The Gini ratio (or coefficient), which measures income distribution inequality, is an important indicator to assess the degree of 'righteousness' in a country (although this indicator does have some flaws). A Gini coefficient of 0 indicates perfect equality, while a coefficient of 1 indicates perfect inequality. It is interesting to note that a sharp rise in income distribution inequality occurred in Indonesia in the post-Suharto era. Thus, the period of democracy and decentralization in the post-Suharto era created an environment that allowed for rising inequality in Indonesian society: while in the 1990s Indonesia's Gini ratio stood at an average of 0.30, it rose to an average of 0.39 in the 2000s, and remained stable at 0.41 in the years 2011-2015 before easing slightly to 0.40 in 2016.
It actually is a painful fact that Indonesia's rising inequality emerged while - at the same time - the overall economy expanded from a USD $163.8 billion economy in 1999 to a USD $861.9 billion economy in 2015 (and while Indonesia became a member of the G20 group of major economies in 2008)

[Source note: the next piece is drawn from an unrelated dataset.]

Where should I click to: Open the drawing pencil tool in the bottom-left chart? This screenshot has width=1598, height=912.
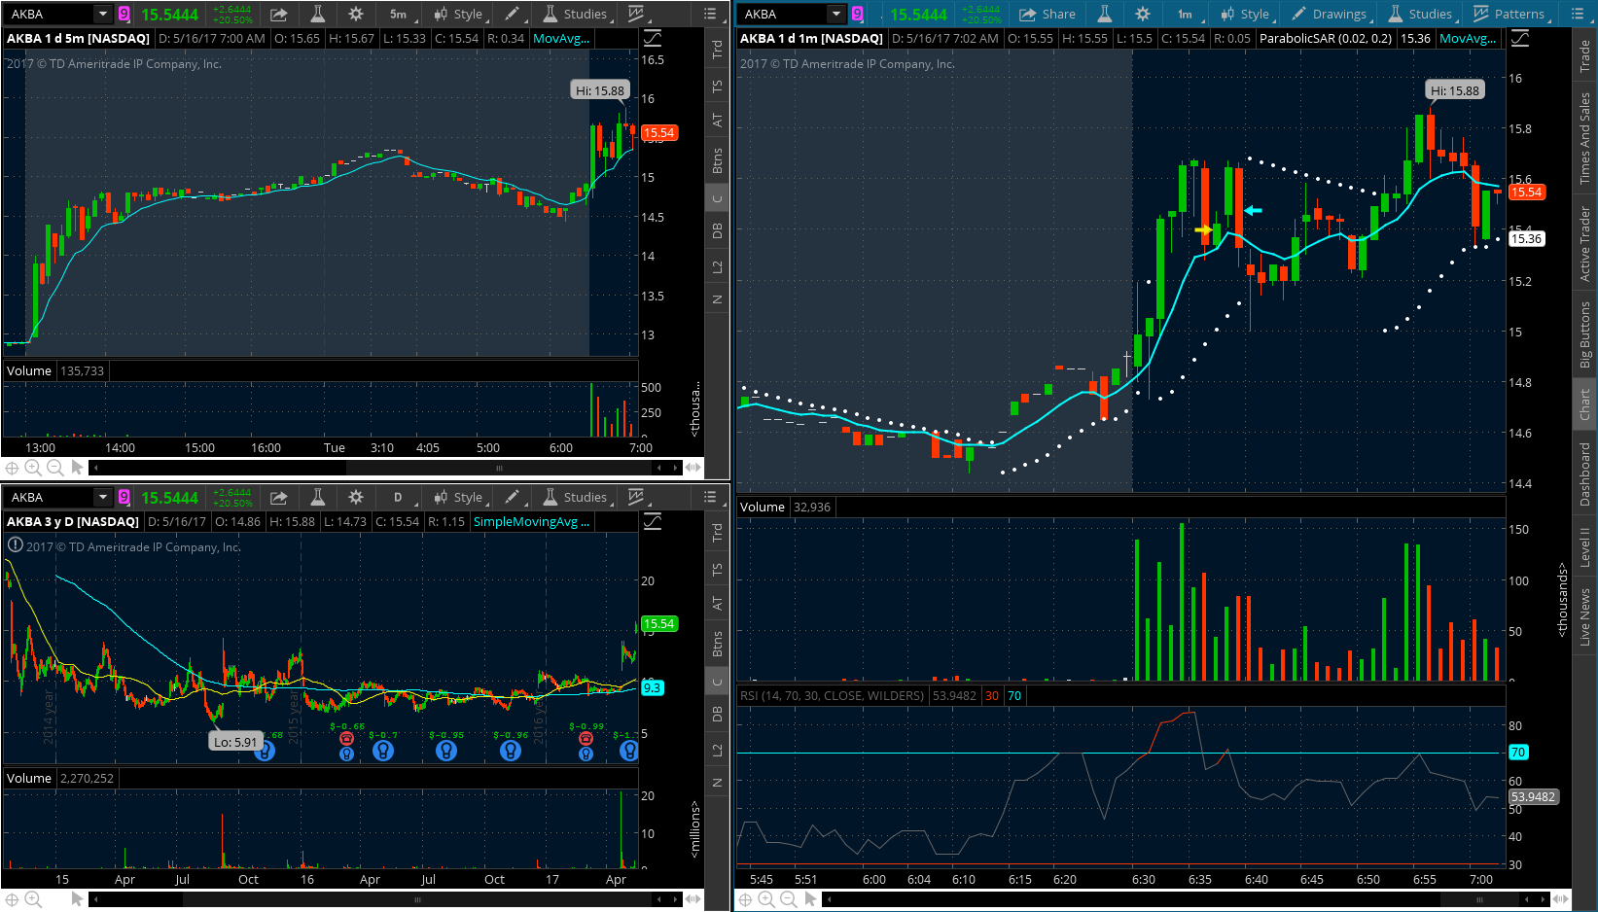(512, 497)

A World Bank report that was released in December 2015 claims that only the richest 20 percent of Indonesia's population have enjoyed the fruits of a decade-long economic growth, implying that 80 percent of the population (or 200 million people in absolute terms) are left behind. These are alarming figures. In fact, after China, Indonesia saw the highest rise in income distribution inequality between the 1990s and the 2000s among Asian countries:
Asian Countries with the Highest Average Gini Ratio:
|Country||Gini Ratio in
|Gini Ratio in
Source: World Bank
In Indonesia the Gini ratio is also closely related to the movement of commodity prices. The rising trend of the nation's Gini ratio in the 2000s came amid the commodities boom, while the Gini ratio stabilized after commodity prices collapsed in 2011. Therefore, rising or falling commodity prices apparently particularly affect the top 20 percent of the Indonesian population. Lower commodity prices weakens this group's incomes and purchasing power.

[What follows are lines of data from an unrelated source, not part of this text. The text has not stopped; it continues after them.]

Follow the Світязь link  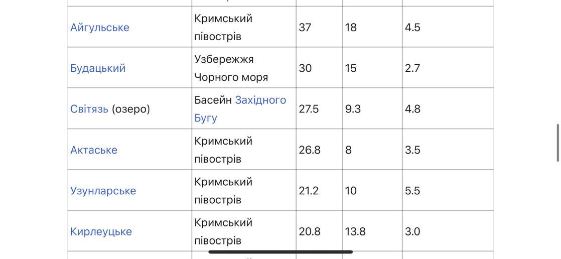[89, 109]
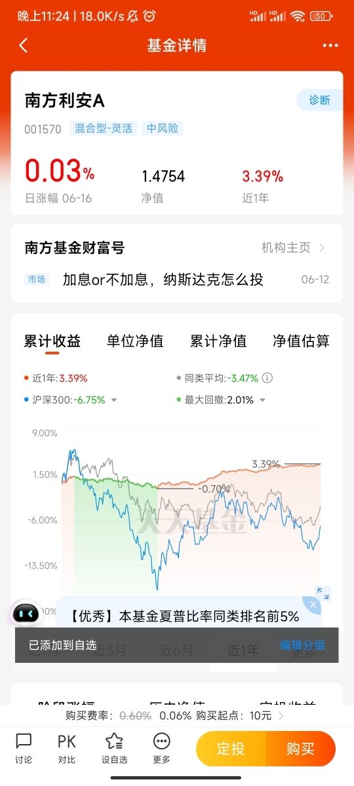
Task: Open the 讨论 discussion icon
Action: 24,748
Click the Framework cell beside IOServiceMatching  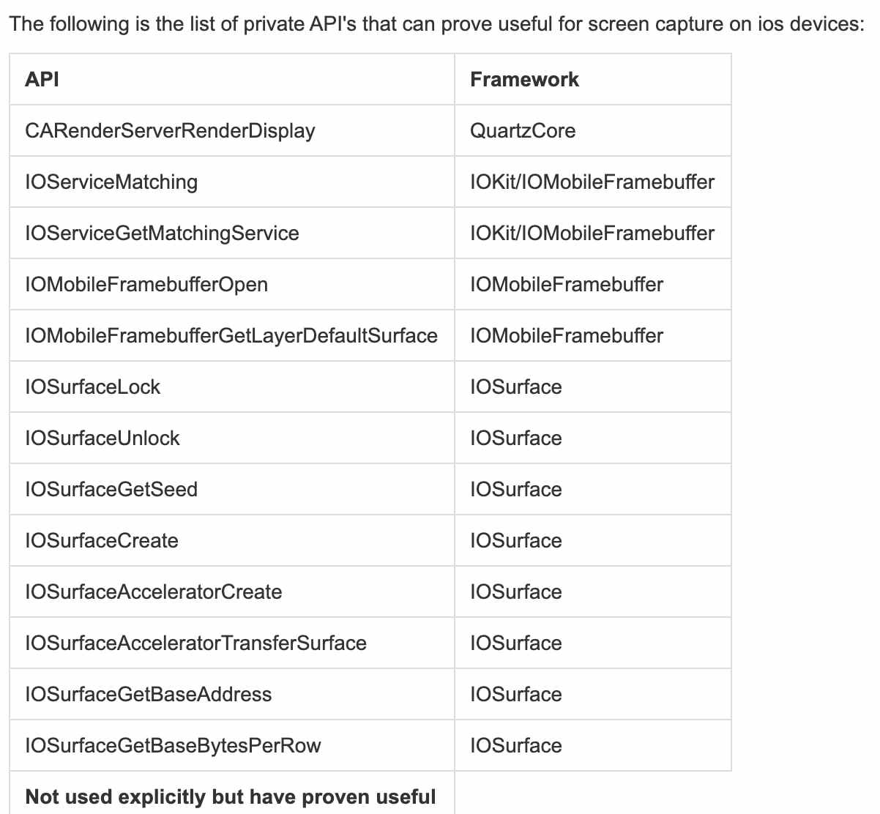(592, 182)
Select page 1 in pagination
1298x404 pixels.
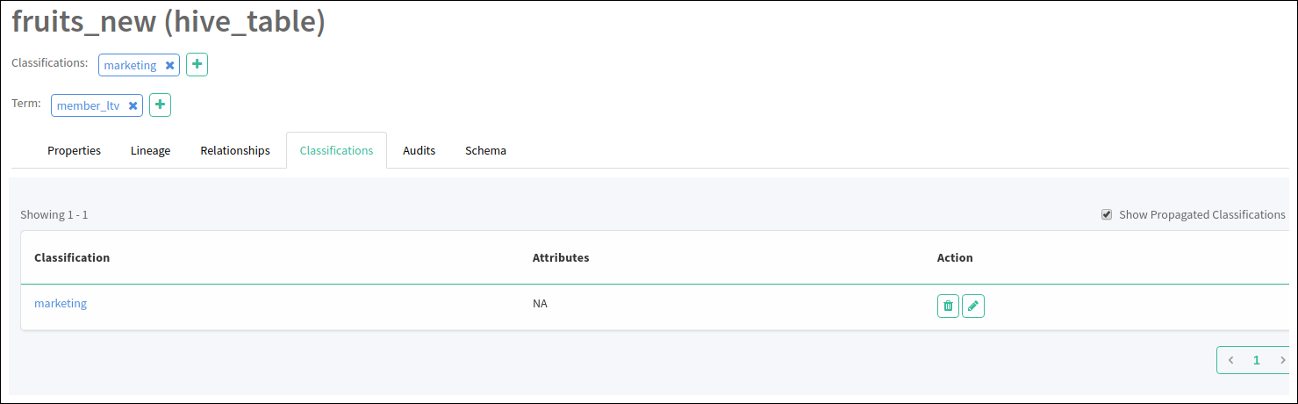[1257, 360]
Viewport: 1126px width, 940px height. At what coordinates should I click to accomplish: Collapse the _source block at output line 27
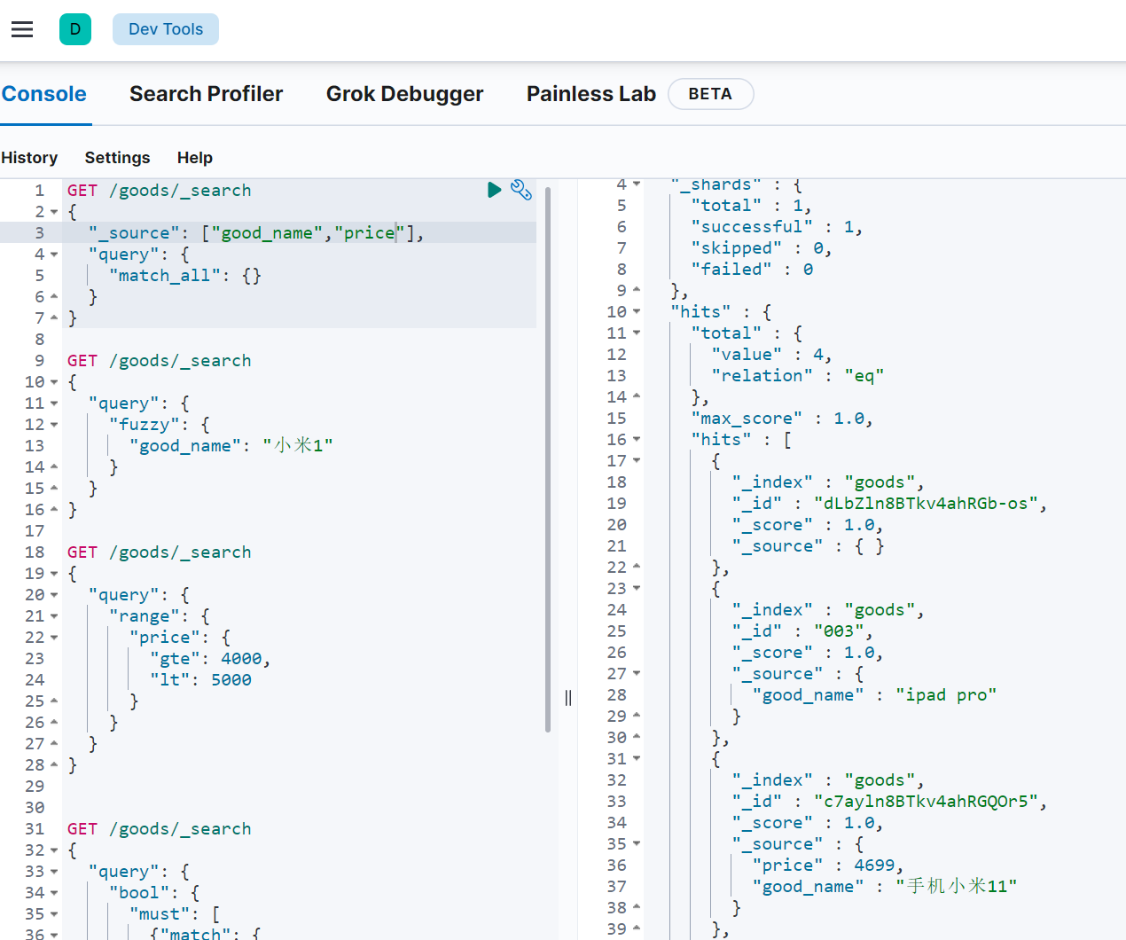click(637, 674)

A high degree of inequality in society is a threat because it not only jeopardizes social cohesion but it also jeopardizes political and economic stability. Moreover, research conducted by the World Bank shows that countries with more equal wealth distribution tend to grow faster and more stably compared to those countries that exhibit a high degree of inequality.
Besides overall nationwide inequality in Indonesia, there also exists a high degree of inequality among the various regions within the country. For example the island of Java, particularly the Greater Jakarta region, contributes about 60 percent to the total Indonesian economy. Direct investment is also highly concentrated on this island causing rising inequality between Java and the outer islands.
What can the government do to combat income distribution inequality in Indonesia? Key strategies would be to increase employment opportunities for Indonesians by encouraging the development of labor-intensive sectors (particularly the agriculture sector and manufacturing industry). To achieve this, it is important to attract direct investment in these labor-intensive industries (implying the government needs to continue its focus on improving Indonesia's investment climate).
Meanwhile, the government needs to focus on the development of new economic growth centers outside the island of Java in order to reduce inequality (structurally) among the various regions. Infrastructure development in the remote regions is one strategy to achieve this (which will cause the so-called multiplier effect). Lastly, education and health should also be improved nationwide as higher education and healthy lifestyles tend to lead to higher incomes.
However, the methodology of the Gini coefficient can be questioned as it divides the population in five baskets, each containing 20 percent of the population: from the 20 percent richest to the 20 percent poorest. Subsequently, it measures the (in)equality between those five baskets. The problem when using this coefficient for Indonesia, however, is that the country is characterized by extreme inequality within each basket, making the outcome of the Gini coefficient less in tune with reality.